Thomas Moore, Kristopher Kozak, and Klaus Brun, Southwest reserach Institute, San Antonio, Texas;

and Alfredo ramos, CIATEQ, Queretaro state, Mexico

Risk is inherent to all industries, but is particularly evident within the gas compression industry. In terms of economic impact, reliability, and safety, risks must be regularly assessed and mitigated. How effectively these risks are addressed determines the efficiency, profitability, and safety of a particular operation. Risk is broadly defined here to include economic, reliability, and safety factors.

Economic risks include the costs associated with transferring risk through insurance, operational efficiency, and future planning. Risk associated with reliability is closely related to economic risk, such that an unreliable system will not operate efficiently, and can therefore impact the profitability of the operation.

There are several factors which affect reliability, including system design, maintenance, logistics, and training. Reliability is a balance between the efficiency or profitability of an operation and the cost associated with maintaining a particular level of efficiency. Not allocating the necessary resources to properly maintain a system can have grave consequences not only in economic terms but in terms of safety as well. Providing a safe work environment for employees is of utmost importance in most organizations. Failure to provide a safe environment or adequate training can have tragic consequences. The costs associated with inadequate safety directly impacts profitability in terms of lost revenue and degraded efficiency as well as exacting a human toll. All of these risks are clearly interdependent, and significantly impact compressor and pipeline operations.

In order to manage risk, one must first understand the risks and have some method of evaluating the relative risks. Over the past forty years, the nuclear power and aerospace industries have developed methods and tools for quantitatively evaluating risks. These same methods and tools have been adapted for use within the oil and gas pipeline industry, and are discussed below. Furthermore, this analysis is crucial to understanding the significant factors related to complex interrelated systems.

Theoretical background

Many of the tools and methods used to evaluate risk have been developed as quality control measures. A number of methodologies are available to perform risk, reliability, or cause and effect analysis, including the well known Six-Sigma based process. This process relies on consecutive levels of analysis. There are various methodologies available within the Six-Sigma process, all include a definition of the process improvement goals and some form of process improvement. For an existing system, there will be a definition of goals, measurement of relevant data, analysis of cause and effect, improvement, and control to detect problems; this is the DMAIC methodology. The methodology described herein relies on the same levels of analysis, but is adapted to industrial processing rather than manufacturing.

One of the key differences of this approach is in the level of detail which is included in the analysis. A typical risk analysis would not simply look at a component failure, such as a valve, but might look at the micro-level, internally, as to how the component failed. Details about the functioning of Line Replaceable Units (LRUs) are often used to develop a statistical model of the component which will be used to provide failure modes and rates for that component. The analysis which is proposed here utilizes a macroscopic approach such that the level of detail terminates with an LRU. Failure rates are obtained from historic failure data provided by the operators, manufacturers, or in some cases through statistical analysis when a failure history is unavailable. Additionally, the pipeline station is divided up into a small number of system categories or groups.

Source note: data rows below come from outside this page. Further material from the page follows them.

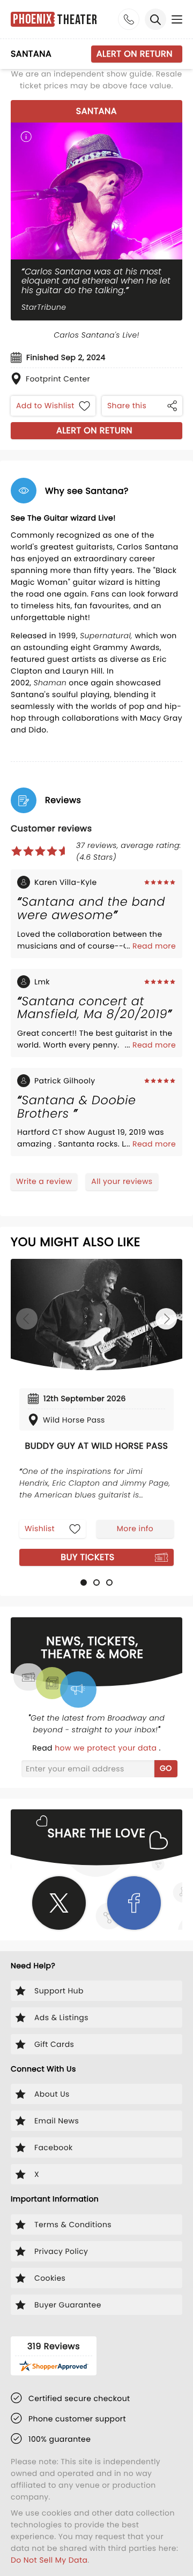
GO (166, 1768)
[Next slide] (166, 1318)
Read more (154, 946)
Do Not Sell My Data (49, 2560)
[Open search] (155, 19)
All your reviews (121, 1181)
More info (135, 1528)
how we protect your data (107, 1747)
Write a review (44, 1181)
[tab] (83, 1582)
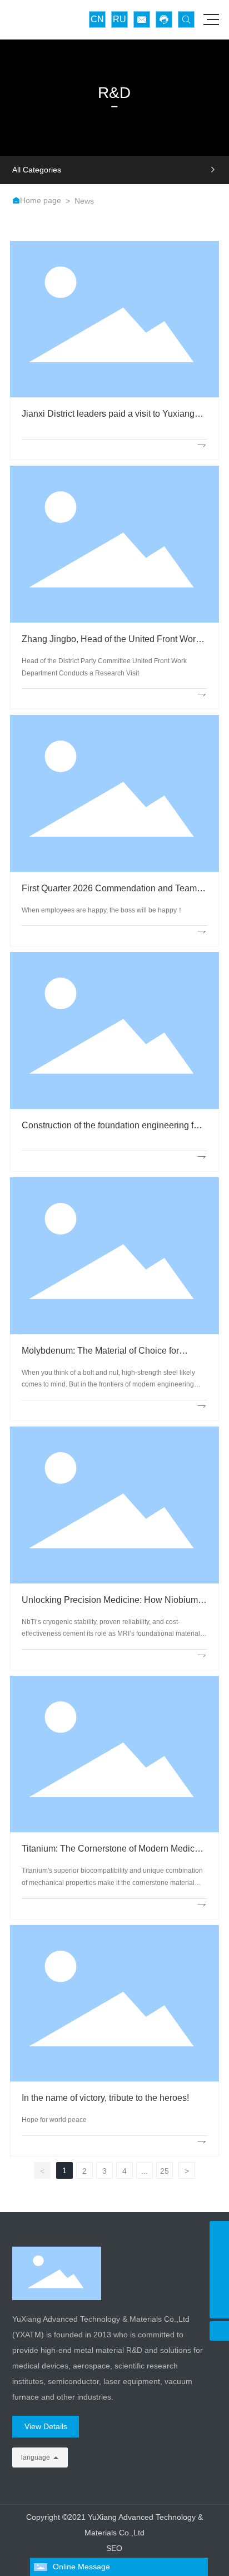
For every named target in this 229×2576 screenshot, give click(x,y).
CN (97, 19)
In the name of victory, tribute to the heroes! (105, 2098)
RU (119, 19)
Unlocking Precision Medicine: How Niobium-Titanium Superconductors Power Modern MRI (112, 1605)
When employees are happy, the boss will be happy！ (102, 910)
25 (164, 2171)
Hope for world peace (54, 2120)
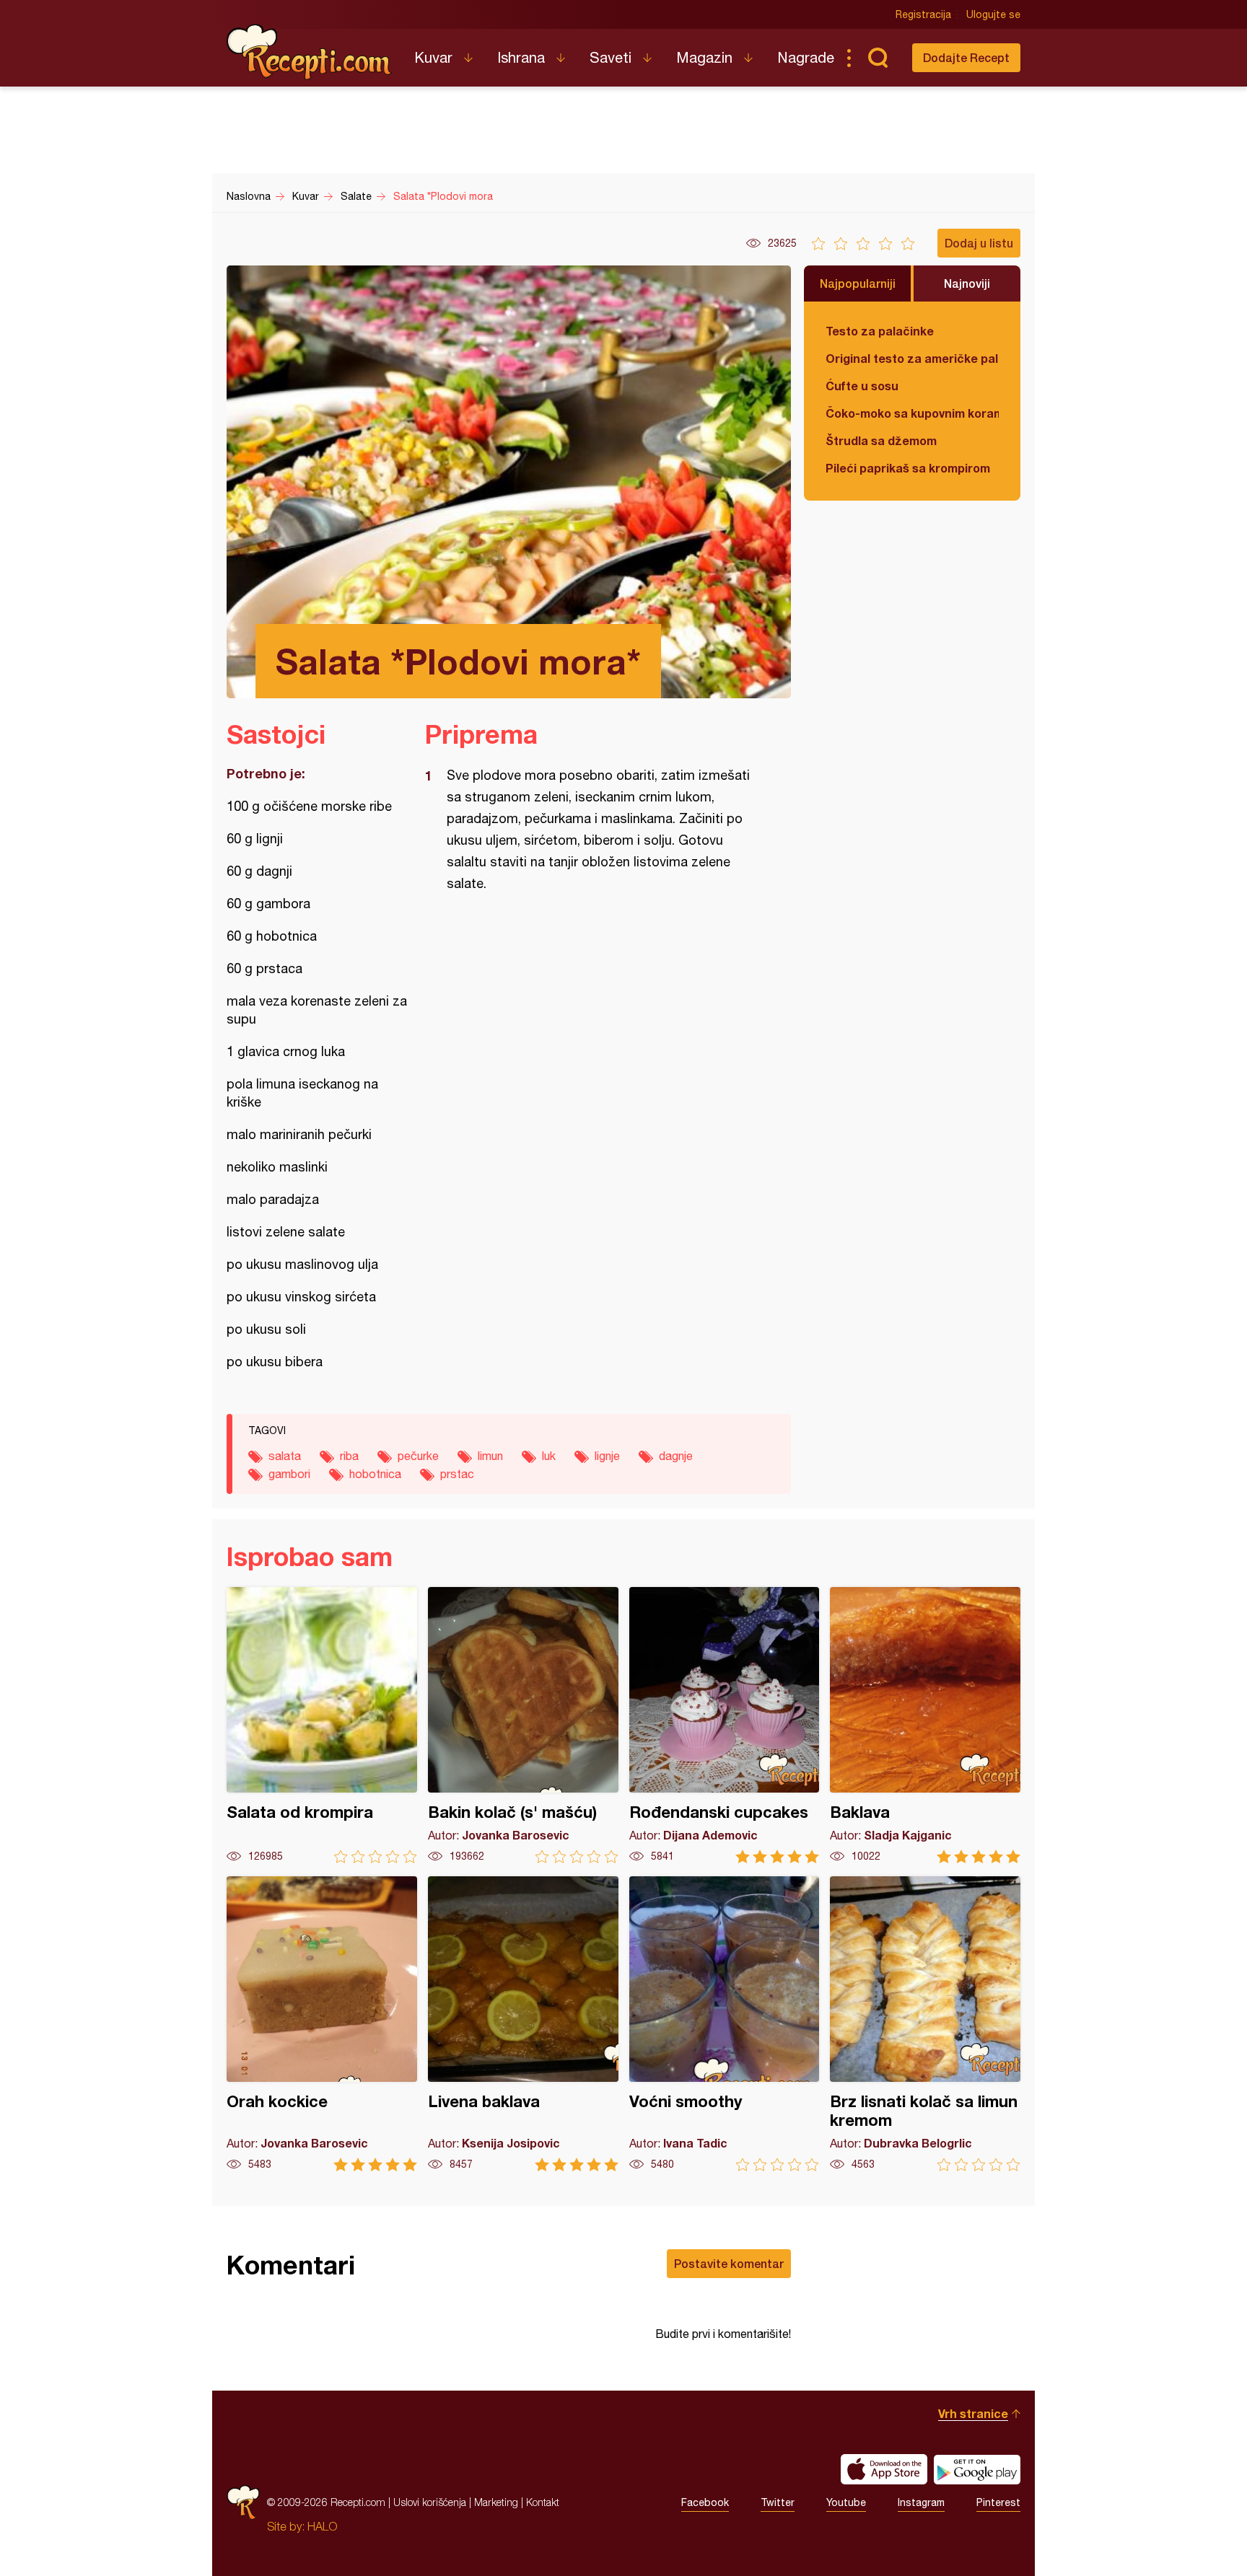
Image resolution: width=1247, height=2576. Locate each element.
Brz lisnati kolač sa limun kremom (925, 2023)
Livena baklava (523, 2023)
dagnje (676, 1455)
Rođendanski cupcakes (724, 1725)
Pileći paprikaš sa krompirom (908, 468)
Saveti (610, 57)
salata (284, 1455)
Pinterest (998, 2502)
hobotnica (375, 1473)
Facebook (705, 2502)
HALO (322, 2526)
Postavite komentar (729, 2263)
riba (349, 1455)
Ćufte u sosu (862, 385)
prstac (457, 1473)
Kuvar (433, 57)
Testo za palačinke (880, 331)
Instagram (921, 2502)
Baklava (925, 1725)
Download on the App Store (884, 2469)
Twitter (778, 2502)
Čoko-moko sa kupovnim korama (912, 413)
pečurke (418, 1455)
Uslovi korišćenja (429, 2502)
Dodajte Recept (966, 57)
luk (549, 1455)
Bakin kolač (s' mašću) (523, 1725)
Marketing (496, 2502)
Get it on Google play (977, 2469)
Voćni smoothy (724, 2023)
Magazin (704, 57)
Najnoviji (967, 283)
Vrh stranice (973, 2413)
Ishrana (521, 57)
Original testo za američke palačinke (912, 358)
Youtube (846, 2502)
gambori (289, 1473)
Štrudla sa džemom (881, 440)
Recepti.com (310, 52)
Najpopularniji (858, 283)
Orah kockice (322, 2023)
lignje (607, 1455)
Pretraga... (877, 58)
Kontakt (542, 2502)
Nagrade (805, 57)
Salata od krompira (322, 1725)
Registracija (923, 14)
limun (490, 1455)
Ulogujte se (993, 14)
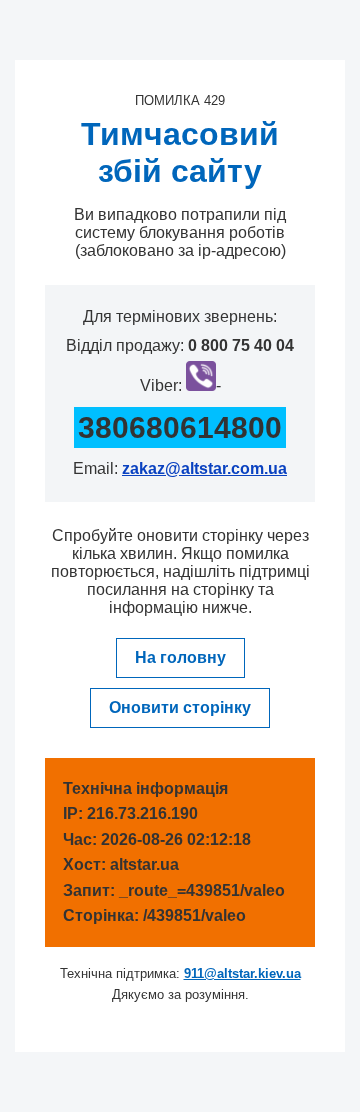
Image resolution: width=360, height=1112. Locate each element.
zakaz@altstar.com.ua (204, 468)
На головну (180, 657)
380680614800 (180, 427)
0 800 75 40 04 (241, 345)
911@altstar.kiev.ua (242, 973)
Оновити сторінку (180, 707)
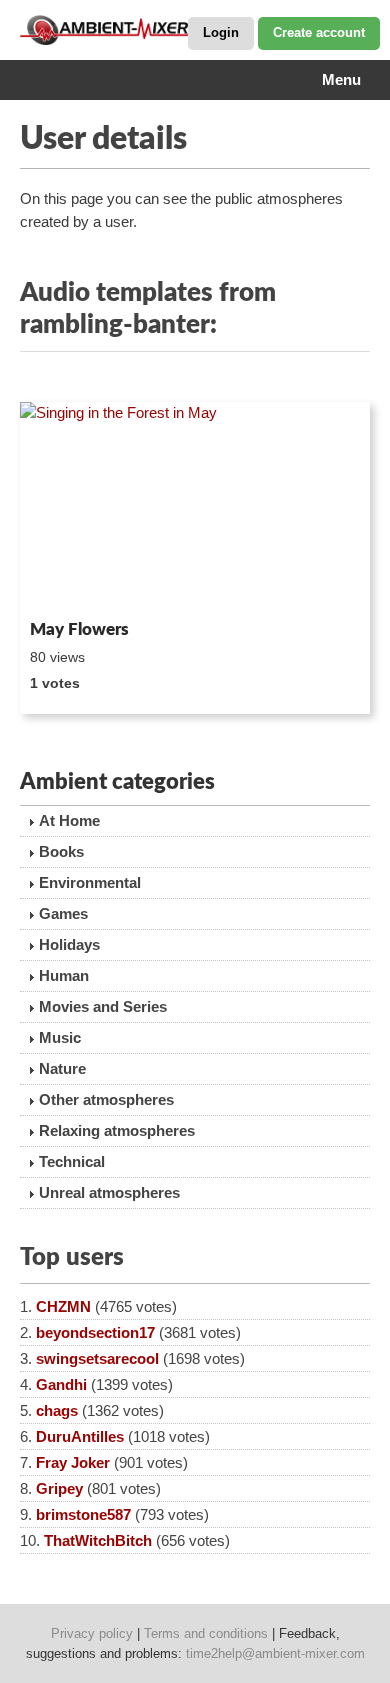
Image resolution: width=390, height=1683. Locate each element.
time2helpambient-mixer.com (275, 1653)
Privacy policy (92, 1633)
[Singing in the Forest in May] (195, 507)
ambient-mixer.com (120, 30)
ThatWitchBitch (98, 1540)
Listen (68, 585)
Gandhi (61, 1384)
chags (57, 1410)
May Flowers (79, 629)
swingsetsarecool (97, 1358)
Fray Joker (73, 1462)
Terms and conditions (206, 1633)
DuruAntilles (80, 1436)
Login (221, 32)
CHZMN (63, 1306)
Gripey (59, 1488)
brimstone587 (83, 1514)
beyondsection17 (95, 1332)
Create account (319, 32)
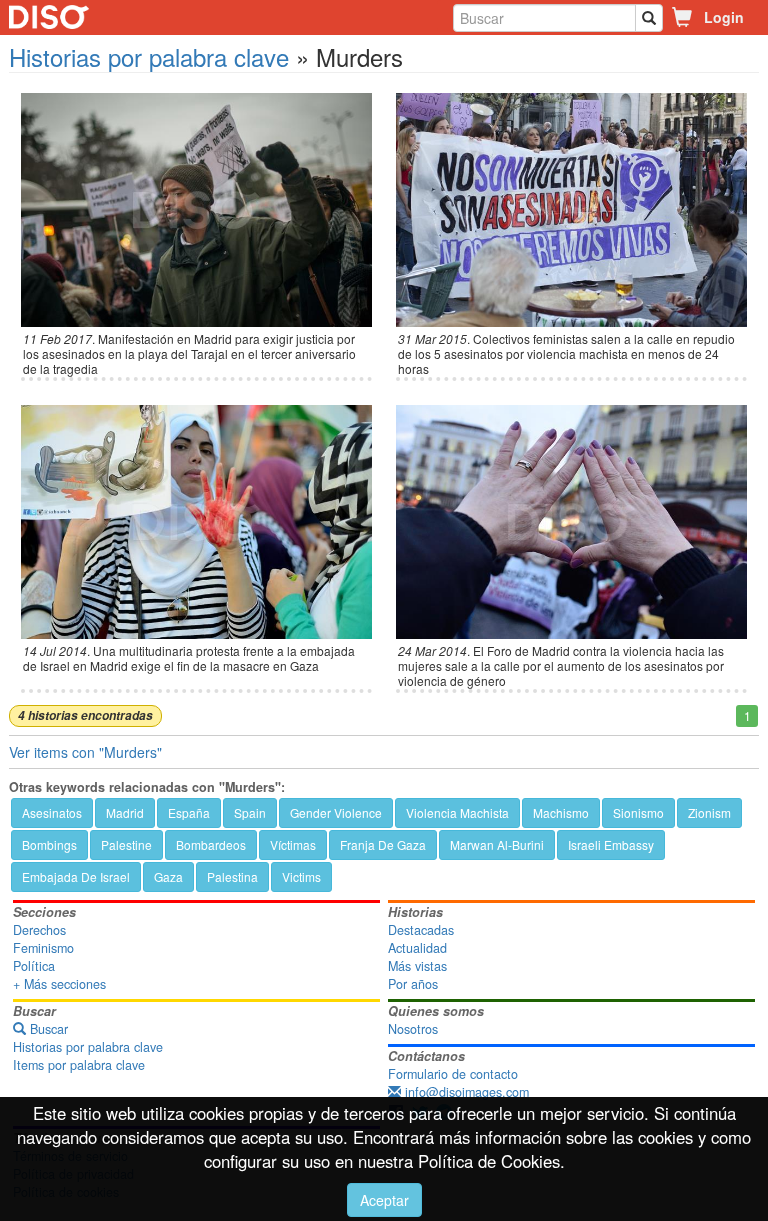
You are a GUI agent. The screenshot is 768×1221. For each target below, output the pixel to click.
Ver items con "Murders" (85, 752)
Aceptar (384, 1200)
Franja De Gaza (383, 844)
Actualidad (417, 948)
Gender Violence (336, 812)
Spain (250, 812)
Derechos (39, 930)
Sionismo (638, 812)
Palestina (232, 876)
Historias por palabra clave (149, 56)
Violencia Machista (457, 812)
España (189, 812)
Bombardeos (211, 844)
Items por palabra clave (79, 1065)
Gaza (168, 876)
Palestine (126, 844)
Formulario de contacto (453, 1074)
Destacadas (421, 930)
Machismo (561, 812)
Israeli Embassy (611, 844)
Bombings (49, 844)
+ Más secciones (59, 984)
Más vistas (417, 966)
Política (34, 966)
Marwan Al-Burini (497, 844)
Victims (301, 876)
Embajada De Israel (76, 876)
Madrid (125, 812)
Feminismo (43, 948)
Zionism (709, 812)
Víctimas (293, 844)
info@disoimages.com (465, 1092)
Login (724, 17)
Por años (413, 984)
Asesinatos (52, 812)
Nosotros (413, 1029)
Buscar (47, 1029)
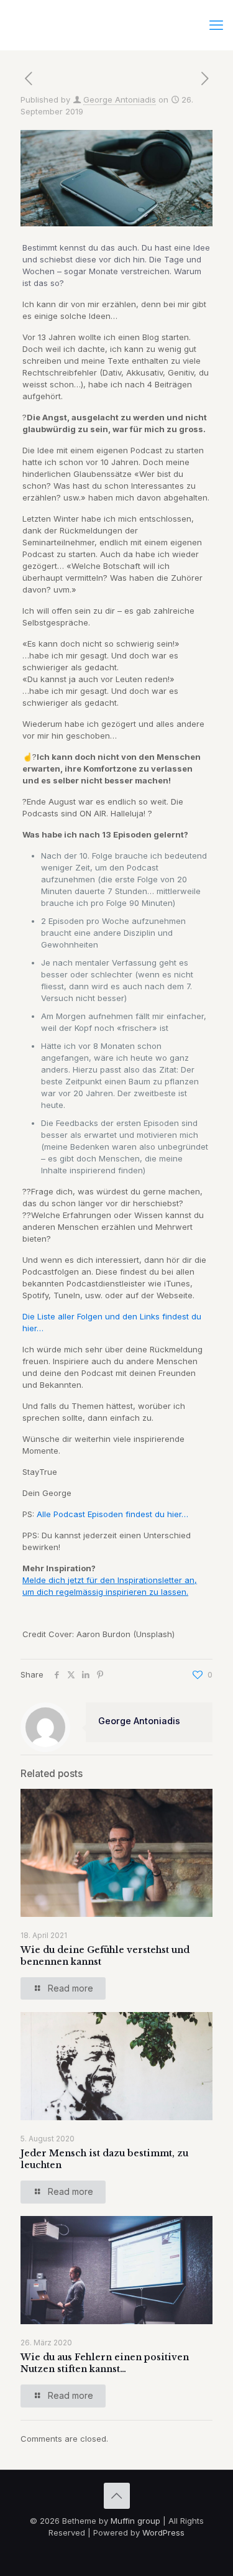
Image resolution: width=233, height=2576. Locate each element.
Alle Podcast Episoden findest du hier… (112, 1514)
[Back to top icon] (117, 2496)
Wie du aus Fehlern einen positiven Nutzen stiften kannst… (105, 2363)
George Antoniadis (119, 99)
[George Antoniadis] (116, 25)
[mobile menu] (216, 24)
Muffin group (135, 2521)
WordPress (163, 2532)
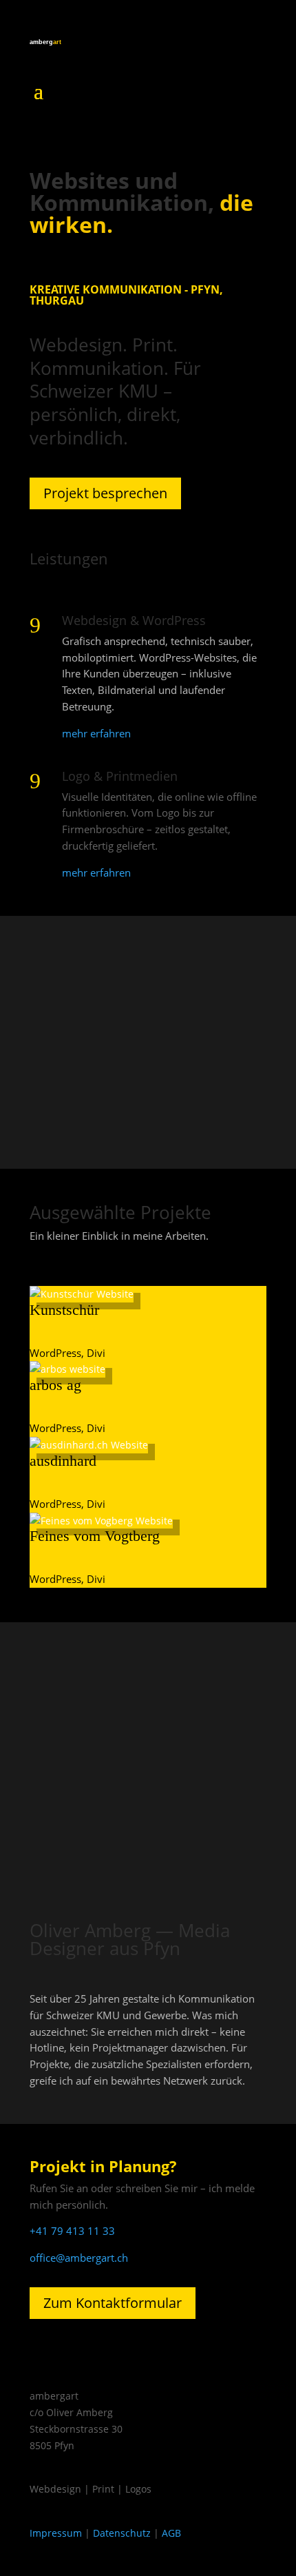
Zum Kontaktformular (112, 2302)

As previously stated, there are five levels or phases in the DMAIC process. The risk, reliability, and failure mode analysis only utilizes the first three phases: define, measure, and analysis. The last two phases are the quality control phases of improvement and control. In the definition phase, Ishikawa or fishbone diagrams are used to define the system groups, top-level undesired events, and possible modes of failure that could lead to an undesired event.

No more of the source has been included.